Some say that democratic nations cannot make long-term plans due to the term constraints of democracy. This is an absurd claim. Leaders may change after four or five years, but public interests and concerns are generally not so fickle. Governments can pick up the baton that’s handed to them by their predecessors, make adjustments and adopt their own style, all while still going in the direction expected of them.

To the extent that there are common ethical principles, there is no reason key public goals should not remain in place over a decade or two if they are genuinely for the betterment of the population.

At times it may seem hard to believe that there are common and sustaining principles, particularly for those living in societies viewed as fractured or polarised, but a framework does already exist. The world has the Universal Declaration of Human Rights, and a set of 17 Sustainable Development Goals
approved unanimously by United Nations members in 2015. It is for individual administrations and communities to decide for themselves how to draw these into their domestic agendas.

In fairness, Hong Kong has concerned itself with some of these goals. The Commission on Poverty was re-established in 2012 with the aim of better monitoring the relative poverty situation in Hong Kong. As a result, an official poverty line was established, following the introduction of a minimum wage
two years earlier in 2011.

Yet, after 10 years, it is not at all clear that progress has been made in reducing inequality. We have not set any specific goals and targets, and more commitment and effective measures are needed.

At present, more people than ever are reliant on government handouts, going by the number lifted out of poverty by recurrent cash handouts over the years, and in February the minimum wage was frozen for the first time since its introduction, remaining at a paltry HK$37.50 (US$4.80) per hour.

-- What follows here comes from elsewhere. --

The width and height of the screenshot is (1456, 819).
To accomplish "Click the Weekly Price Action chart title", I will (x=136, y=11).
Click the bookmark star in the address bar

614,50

There is no question that Covid-19 has hit the poor harder than the rich.

Other regions are not necessarily doing much better. While the US and Britain have higher minimum wages, at US$7.25 and £8.91 (US$12.40) per hour respectively, they are also struggling with issues of economic inequality. Equitable distribution of vaccines has been a problem in Europe this year, as well.

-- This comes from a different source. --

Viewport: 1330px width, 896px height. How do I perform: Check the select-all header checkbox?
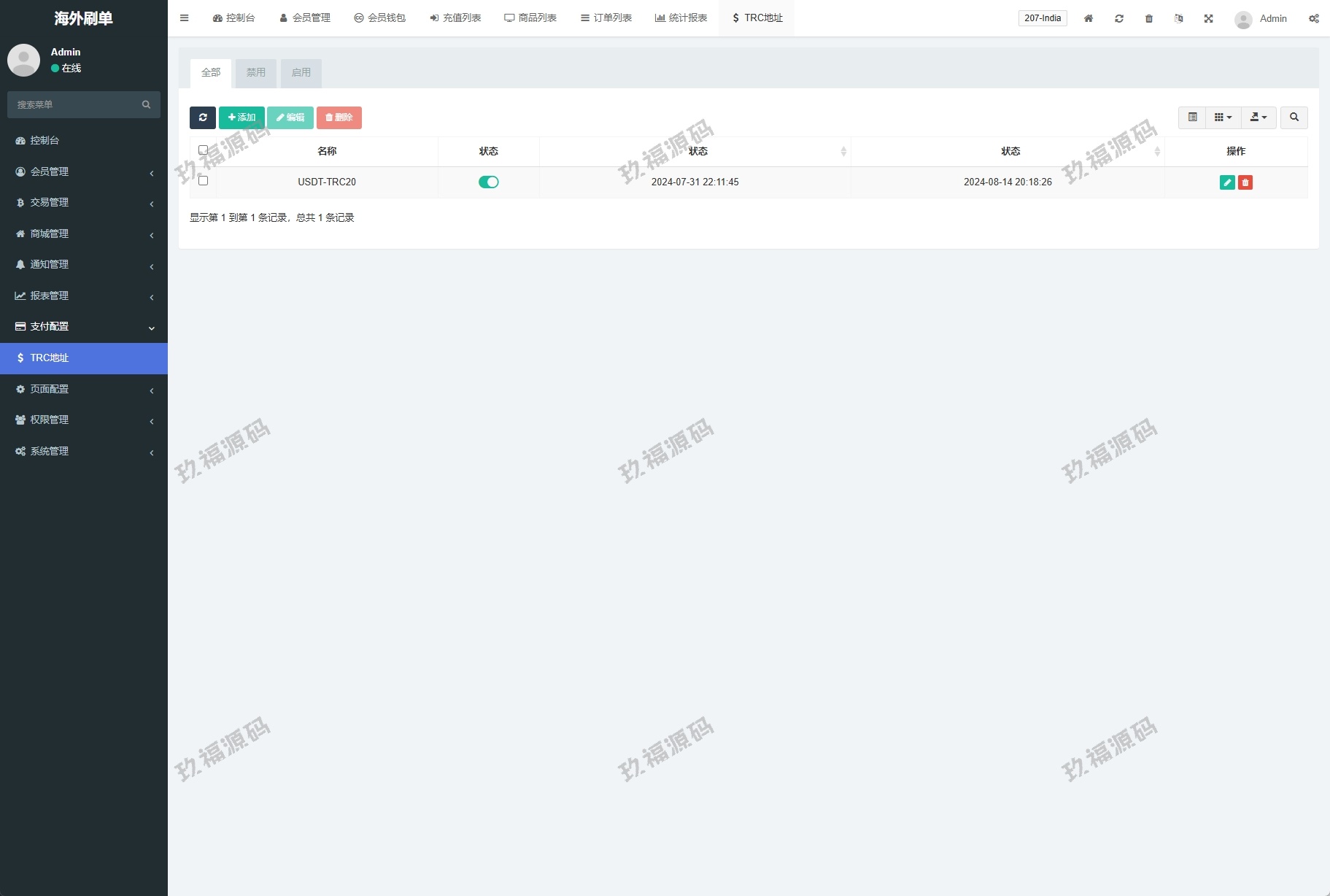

If the UN’s 193 members can find consensus around a set of development goals, a single nation or administrative region should be able to do so too. In Hong Kong, we of course have our disagreements, and we may even disagree on climate change priorities or housing policy. Yet we can surely all agree that our children should not be subjected to air pollution or domestic abuse, that education opportunities should be available to all and that housing is safe.

In a Harvard speech in 2007 calling for action on nuclear disarmament, Mikhail Gorbachev said: “If you don’t move forward, you begin to move backward.” It is crucial that social efforts should be targeted and ambitious, lest aimless and drifting governments are tugged along by a corporate sector, largely motivated by self-interest.

To this end, Hong Kong should establish a community-based body solely to nurture and monitor progress towards the Sustainable Development Goals, with a precise set of local, measurable targets. We need to demonstrate the can-do spirit.

It seems extraordinary that there are still wealthy regions of the world that cannot guarantee timely access to health care and affordable housing to all citizens.

In Singapore, the home ownership rate has reached 90.4 per cent. Meanwhile, Hong Kong’s rate has hovered around 50 per cent for the past 20 years, dipping to its lowest at 49.2 per cent in 2017 and 2018 before rebounding to 51.5 per cent in 2020. According to Demographia, Hong Kong has been the least affordable housing market for 11 consecutive years, and it now takes 20.7 years of saving an average household salary to buy a medium-sized apartment in the city.

Whether collective development goals are seriously pursued this decade will depend on the willingness of political factions to put aside narrow interests for the common good. There have been some positive signs of community cohesion during the pandemic. If we are to retain faith in a global society with shared principles, we must build on these positives and find areas where there may be agreement.